SOURCE TEXT:

··········

Friday, November 10, 2006

My Panda


I woke up bright and early this morning to make my bi-weekly attempt at adding to my story for fiction class, but the house was such a disaster I couldn't even yearn. (For an excellent and humorous explanation of how yearning relates to writing fiction, you can see this post by my friend Mya. You'll need to start about halfway down.) I was inspired however, to write this very short story:

My Panda
The things in my house have started singing. They have the voices of those children who constantly, tonelessly incant when they want candy in the checkout line: Please please can I have it please can I have it please. Thus the objects in my house: The dishes play a constant game of tag moving themselves from surface to surface. Look at me I’m on the table, I’m on the floor, I’m in the sink. You can’t catch me you can’t wash me you can’t keep me in the cabinet! The papers just like the sound of their voices Lalalalalalalalalalalalalalala, they sing, so high-pitched that the neighbor’s dog will sometimes start to bark.

··········

ENTRIES SHOWN:
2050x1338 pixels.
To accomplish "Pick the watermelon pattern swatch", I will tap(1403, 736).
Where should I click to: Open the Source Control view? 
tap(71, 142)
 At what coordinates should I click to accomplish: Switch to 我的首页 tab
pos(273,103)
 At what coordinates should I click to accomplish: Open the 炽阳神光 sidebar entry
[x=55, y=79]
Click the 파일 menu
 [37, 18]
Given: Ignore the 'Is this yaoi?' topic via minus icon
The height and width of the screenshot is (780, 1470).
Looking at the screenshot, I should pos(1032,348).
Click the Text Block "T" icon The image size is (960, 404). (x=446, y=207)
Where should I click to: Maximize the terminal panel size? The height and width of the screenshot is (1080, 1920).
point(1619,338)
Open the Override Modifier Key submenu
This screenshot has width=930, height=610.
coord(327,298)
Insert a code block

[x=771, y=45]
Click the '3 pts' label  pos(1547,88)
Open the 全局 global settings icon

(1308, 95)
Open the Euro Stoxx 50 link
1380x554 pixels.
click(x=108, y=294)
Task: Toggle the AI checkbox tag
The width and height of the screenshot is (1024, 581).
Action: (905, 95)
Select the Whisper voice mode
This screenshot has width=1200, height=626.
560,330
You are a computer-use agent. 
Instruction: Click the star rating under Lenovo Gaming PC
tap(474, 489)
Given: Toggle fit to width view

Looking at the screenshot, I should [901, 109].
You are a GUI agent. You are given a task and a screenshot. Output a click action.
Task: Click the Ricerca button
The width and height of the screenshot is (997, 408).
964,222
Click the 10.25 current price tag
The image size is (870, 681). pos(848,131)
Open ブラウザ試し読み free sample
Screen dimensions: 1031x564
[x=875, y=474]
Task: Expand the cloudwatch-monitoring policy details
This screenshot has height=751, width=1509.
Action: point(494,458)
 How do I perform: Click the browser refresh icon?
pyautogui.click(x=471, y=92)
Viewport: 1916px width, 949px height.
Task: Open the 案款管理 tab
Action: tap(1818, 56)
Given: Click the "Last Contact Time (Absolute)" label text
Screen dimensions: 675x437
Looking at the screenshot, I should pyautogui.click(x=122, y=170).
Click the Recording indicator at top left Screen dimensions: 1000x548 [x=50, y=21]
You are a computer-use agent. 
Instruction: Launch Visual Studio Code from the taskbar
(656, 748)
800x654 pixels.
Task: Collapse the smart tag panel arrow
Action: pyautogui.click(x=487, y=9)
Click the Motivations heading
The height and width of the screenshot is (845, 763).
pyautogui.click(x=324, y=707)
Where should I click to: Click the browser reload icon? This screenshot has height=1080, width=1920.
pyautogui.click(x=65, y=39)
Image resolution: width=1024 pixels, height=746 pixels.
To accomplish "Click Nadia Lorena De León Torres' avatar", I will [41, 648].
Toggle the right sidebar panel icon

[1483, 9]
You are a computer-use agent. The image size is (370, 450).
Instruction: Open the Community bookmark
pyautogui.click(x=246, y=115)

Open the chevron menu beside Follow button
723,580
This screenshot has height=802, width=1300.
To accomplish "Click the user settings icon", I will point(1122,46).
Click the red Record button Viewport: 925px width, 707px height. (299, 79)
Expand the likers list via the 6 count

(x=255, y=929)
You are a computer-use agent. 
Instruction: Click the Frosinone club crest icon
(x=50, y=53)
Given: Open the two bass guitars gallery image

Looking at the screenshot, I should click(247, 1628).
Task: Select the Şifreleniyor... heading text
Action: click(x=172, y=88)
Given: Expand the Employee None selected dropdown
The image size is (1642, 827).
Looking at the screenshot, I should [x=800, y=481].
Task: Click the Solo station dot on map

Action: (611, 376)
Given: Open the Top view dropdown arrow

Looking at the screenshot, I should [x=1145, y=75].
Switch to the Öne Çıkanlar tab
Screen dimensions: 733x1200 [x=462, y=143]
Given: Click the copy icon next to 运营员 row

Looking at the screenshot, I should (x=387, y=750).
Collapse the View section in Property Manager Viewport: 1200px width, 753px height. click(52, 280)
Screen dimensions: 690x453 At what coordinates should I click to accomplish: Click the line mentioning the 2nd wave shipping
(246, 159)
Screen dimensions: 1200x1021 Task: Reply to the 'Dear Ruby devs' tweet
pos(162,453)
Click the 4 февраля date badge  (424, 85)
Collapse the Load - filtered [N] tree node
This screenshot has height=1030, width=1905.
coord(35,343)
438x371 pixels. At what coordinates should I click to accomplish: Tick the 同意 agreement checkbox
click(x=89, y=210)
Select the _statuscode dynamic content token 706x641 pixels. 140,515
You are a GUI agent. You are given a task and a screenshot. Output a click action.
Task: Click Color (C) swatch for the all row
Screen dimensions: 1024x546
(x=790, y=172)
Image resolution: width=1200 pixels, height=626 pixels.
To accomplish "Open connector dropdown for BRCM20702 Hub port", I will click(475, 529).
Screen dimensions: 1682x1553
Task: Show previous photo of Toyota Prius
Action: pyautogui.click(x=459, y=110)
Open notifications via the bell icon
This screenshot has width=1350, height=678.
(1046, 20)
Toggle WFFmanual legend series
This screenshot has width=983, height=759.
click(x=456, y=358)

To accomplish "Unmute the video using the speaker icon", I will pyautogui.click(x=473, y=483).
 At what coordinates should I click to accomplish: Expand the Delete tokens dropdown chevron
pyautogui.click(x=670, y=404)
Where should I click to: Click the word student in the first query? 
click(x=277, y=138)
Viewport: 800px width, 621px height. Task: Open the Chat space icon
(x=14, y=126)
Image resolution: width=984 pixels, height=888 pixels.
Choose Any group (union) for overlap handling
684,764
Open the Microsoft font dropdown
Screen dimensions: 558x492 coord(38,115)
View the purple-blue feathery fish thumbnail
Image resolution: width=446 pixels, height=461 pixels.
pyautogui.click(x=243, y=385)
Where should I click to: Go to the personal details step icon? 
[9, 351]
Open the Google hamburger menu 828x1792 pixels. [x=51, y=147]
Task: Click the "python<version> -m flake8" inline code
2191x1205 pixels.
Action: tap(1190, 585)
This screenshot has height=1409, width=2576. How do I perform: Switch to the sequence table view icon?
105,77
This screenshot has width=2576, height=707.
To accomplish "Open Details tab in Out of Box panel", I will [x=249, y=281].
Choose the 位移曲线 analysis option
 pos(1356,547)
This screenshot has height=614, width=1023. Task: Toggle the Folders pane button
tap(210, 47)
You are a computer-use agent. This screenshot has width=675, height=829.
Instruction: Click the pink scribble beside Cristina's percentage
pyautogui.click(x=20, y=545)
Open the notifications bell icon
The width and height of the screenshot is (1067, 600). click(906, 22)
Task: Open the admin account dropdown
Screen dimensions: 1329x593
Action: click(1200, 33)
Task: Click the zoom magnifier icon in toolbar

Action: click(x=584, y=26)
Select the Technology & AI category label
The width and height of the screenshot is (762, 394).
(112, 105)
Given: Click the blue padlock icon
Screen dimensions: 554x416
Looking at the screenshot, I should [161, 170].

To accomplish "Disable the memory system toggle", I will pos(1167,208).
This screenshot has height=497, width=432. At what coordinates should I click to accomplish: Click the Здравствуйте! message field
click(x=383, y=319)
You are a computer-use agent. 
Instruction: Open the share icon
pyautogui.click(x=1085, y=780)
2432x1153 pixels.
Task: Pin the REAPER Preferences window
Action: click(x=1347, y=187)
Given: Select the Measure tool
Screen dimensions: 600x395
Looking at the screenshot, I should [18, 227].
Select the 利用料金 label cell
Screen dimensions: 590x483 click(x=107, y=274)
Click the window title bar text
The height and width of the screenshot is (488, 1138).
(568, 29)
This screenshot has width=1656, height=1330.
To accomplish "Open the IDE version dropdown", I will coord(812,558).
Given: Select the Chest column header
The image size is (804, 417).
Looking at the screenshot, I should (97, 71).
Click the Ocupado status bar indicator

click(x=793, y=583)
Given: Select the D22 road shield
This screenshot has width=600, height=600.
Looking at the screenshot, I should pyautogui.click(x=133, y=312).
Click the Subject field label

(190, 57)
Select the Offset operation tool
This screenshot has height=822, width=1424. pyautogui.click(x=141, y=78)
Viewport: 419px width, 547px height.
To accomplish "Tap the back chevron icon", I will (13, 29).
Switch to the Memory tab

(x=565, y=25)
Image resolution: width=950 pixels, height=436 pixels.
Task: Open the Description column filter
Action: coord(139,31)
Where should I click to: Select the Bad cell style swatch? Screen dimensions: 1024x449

··········

OBJECTIVE A: Convert the entries, starting with the line with "Open the chevron menu beside Follow button" and going on through the line with "(x=255, y=929)", into a two-column CSV with the columns request and answer. Give one row per request, with each field quoted and any line breaks replaced by spaces.
OBJECTIVE B: Continue the story of the singing household objects from where it stops.
The entries are unrelated to the story of the singing household objects.

FINAL ANSWER A:
request,answer
"Open the chevron menu beside Follow button","723,580"
"This screenshot has height=802, width=1300. To accomplish ""Click the user settings icon"",","I will point(1122,46)."
"Click the red Record button Viewport: 925px width, 707px height.","(299, 79)"
"Expand the likers list via the 6 count","(x=255, y=929)"

FINAL ANSWER B:
I have tried to explain to my Giant Panda how I am reaching a breaking point, but it is hard for him to understand. He cannot hear the high-pitched wailing of the stiff socks underneath his favorite chair. This is not his fault. Because of his inefficient intestinal tract, he has to eat thirty to forty pounds of bamboo everyday, which takes him between twelve to sixteen hours of constant eating. So it is not surprising he cannot hear the lalalala of the utility bills over the CRUNCH CRUNCH of the bamboo splintering between his jaws. The noise must be deafening from inside his head, because it is loud even to my ears. Low pitched and percussive, it joins the singing choir, and I have to run out of the house.
Fortunately there is always reason to leave, as I must go to the store often in order to purchase more bamboo. There are fifteen varieties of bamboo that a Giant Panda can eat, my Panda prefers only four of these. When, due to limited availability, I must bring home one of the eleven other varieties, my panda looks at me with sad eyes and sighs, and I feel bad for disappointing him. Sometimes I get resentful that he won’t expand his tastes, but then he is good and tells me that it’s okay, he knows I tried. He thanks me for bringing him the bamboo and asks if I wouldn’t mind chopping it up and putting it on a fresh plate for him, if I’m making something for myself anyway.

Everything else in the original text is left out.